Molecular Ecology | 2000
Pierre Franck; Lionel Garnery; G. Celebrano; Michel Solignac; Jean-Marie Cornuet
The genetic variability of honeybee populations Apis mellifera ligustica, in continental Italy, and of A. m. sicula, in Sicily, was investigated using nuclear (microsatellite) and mitochondrial markers. Six populations (236 individual bees) and 17 populations (664 colonies) were, respectively, analysed using eight microsatellite loci and DraI restriction fragment length polymorphism (RFLP) of the cytochrome oxidase I (COI)–cytochrome oxidase II (COII) region. Microsatellite loci globally confirmed the southeastern European heritage of both subspecies (evolutionary branch C). However, A. m. ligustica mitochondrial DNA (mtDNA) appeared to be a composite of the two European (M and C) lineages over most of the Italian peninsula, and only mitotypes from the African (A) lineage were found in A. m. sicula samples. This demonstrates a hybrid origin for both subspecies.

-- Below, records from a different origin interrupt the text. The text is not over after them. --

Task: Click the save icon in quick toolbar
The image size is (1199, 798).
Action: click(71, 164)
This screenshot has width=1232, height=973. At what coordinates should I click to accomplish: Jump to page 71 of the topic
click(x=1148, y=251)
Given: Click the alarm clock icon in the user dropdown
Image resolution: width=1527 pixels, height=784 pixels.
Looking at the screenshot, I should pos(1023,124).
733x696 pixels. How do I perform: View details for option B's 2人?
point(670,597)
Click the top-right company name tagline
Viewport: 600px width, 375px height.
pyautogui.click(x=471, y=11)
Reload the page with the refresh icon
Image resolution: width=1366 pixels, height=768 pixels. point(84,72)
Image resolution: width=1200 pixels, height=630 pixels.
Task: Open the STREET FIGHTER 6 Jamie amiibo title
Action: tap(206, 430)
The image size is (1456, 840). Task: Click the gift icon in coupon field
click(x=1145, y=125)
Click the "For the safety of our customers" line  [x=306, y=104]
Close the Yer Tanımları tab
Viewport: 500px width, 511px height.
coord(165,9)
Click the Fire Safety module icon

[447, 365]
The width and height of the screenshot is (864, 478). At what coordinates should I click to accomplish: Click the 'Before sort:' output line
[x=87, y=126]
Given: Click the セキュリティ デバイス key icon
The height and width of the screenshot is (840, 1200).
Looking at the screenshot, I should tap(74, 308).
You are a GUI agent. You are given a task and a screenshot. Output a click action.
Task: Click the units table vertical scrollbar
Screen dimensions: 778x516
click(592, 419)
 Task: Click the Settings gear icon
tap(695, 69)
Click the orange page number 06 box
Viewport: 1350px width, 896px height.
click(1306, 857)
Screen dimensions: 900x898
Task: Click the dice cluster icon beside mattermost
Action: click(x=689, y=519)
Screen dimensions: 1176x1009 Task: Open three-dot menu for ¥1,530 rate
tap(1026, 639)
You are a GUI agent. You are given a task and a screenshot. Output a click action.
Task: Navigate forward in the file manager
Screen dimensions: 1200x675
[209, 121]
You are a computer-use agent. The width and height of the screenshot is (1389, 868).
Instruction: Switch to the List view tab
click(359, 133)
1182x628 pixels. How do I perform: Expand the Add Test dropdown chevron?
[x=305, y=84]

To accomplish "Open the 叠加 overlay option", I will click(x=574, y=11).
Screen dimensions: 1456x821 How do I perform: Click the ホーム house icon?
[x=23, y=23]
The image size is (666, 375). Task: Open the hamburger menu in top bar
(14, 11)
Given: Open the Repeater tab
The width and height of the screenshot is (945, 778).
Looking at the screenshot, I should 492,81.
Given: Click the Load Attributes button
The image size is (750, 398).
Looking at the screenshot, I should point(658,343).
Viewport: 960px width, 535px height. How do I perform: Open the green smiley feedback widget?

For A. m. ligustica, the most widely exported subspecies, this hybrid origin has long been obscured by the fact that in the main area of queen production (from which most of the previous ligustica bee samples originated) the M mitochondrial lineage is absent, whereas it is present almost everywhere else in Italy. This presents a new view of the evolutionary history of European honeybees. For instance, the Iberian peninsula was considered as the unique refuge for the M branch during the quaternary ice periods. Our results show that the Apennine peninsula played a similar role. The differential distribution of nuclear and mitochondrial markers observed in Italy seems to be a general feature of introgressed honeybee populations. Presumably, it stems from the social nature of the species in which both genome compartments are differentially affected by the two (individual and colonial) reproduction levels.